Wally quit studying the ravioli and thought about floating heads again. Last year at Halloween,
when the Bensons were still here, the boys had frightened the residents of Buckman half to death with their floating heads.
It was the Bensons’ idea, actually. Each boy bought a rubber mask, the scariest he conld find, and each set out with a flashlight long after tricks-or-treats were over for the evening, when children were settling down to count the pieces of candy they had collected and adults were turning off porch lights, glad that another Halloween was over. What each Benson and Hatford boy had done was sneak up to a lighted window, rap on the pane, then hold a flashlight beneath his chin so that the light illuminated the rubber mask and no more.
To a child looking up, or an adult turning around in his or her chair, all that could be seen in the dark outside was a grotesque head, made worse by the fact that the boy did not just stand there, but bobbed up and down, this way and that, so that it seemed for all the world as if a bodiless head were floating around outside the window. Children screeched, women screamed, and by the time anyone got to the door, the boys were halfway down the street, laughing to beat the band.
Jake had planned the details.

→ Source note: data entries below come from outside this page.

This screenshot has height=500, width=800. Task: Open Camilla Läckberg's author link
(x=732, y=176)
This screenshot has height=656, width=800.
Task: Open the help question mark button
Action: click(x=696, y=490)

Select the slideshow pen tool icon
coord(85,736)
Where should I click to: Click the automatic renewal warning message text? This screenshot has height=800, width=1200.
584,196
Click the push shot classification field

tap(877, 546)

They would wait until later, when Mother was working on her quilt and Dad was watching TV. Then they would creep outside with the zombie mask from last year, the worst of the lot, quietly place the ladder against the Malloys’ house, just beneath Beth’s window, and
Josh would climb up with the mask and flashlight, and rap.

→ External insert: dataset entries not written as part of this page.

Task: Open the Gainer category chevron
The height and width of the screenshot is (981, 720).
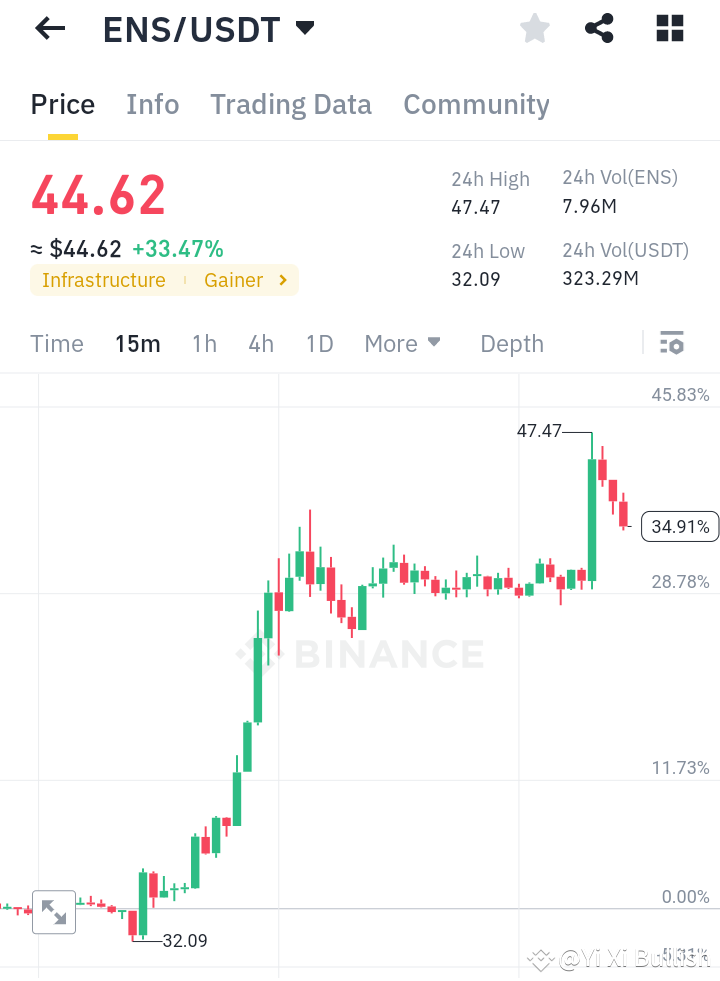Action: (x=281, y=280)
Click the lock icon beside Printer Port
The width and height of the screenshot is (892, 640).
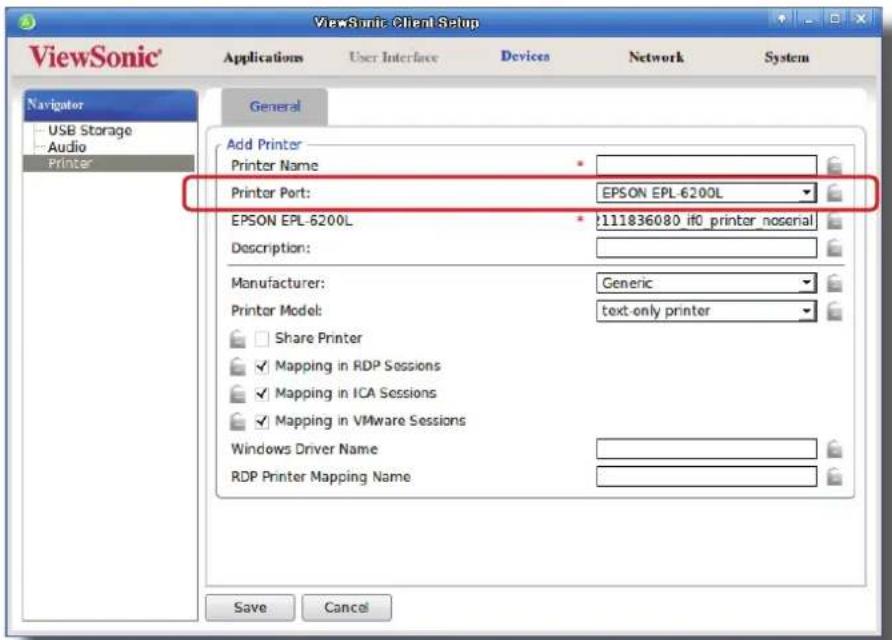[x=834, y=193]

“I know which window it is too,” Josh had said. “When I was washing the windows, I found out where each girl sleeps. Eddie’s got baseball stuff all over her walls, Caroline’s got pictures of movie stars, and Beth’s got books.”
He sat down to draw a picture of Beth throwing up her hands in fright as she stared at a face outside her window. Josh had four sketchbooks full of drawings of all that the Hatfords had done with the Bensons when they lived in Buckman, and one of the favorite ways to spend a rainy day was to get out the sketches and remember how and where they had done each thing. Already, the boys discovered, Jake had a sketch of what Caroline might have looked like had she been eaten by fish, a picture of Eddie dumping her tray over Jake’s head in the cafeteria, a sketch of the girls in the river trying to retrieve the plate, and a drawing of the girls and their mother right after the water fight.
Peter grinned as he studied the picture of Beth and the floating head. “Make her mouth open and her eyes look like
this
!” he said, demonstrating.
After dinner the boys were strangely quiet, sitting around the living room pretending to watch TV with their father, their eyes on the clock. Sometimes Mr. Hatford fell asleep on the couch and slept right up until bedtime. Then he wouldn’t know whether
the boys were home or not. They could leave the TV on, and Mother, stitching her quilt upstairs, would think they were all in the living room.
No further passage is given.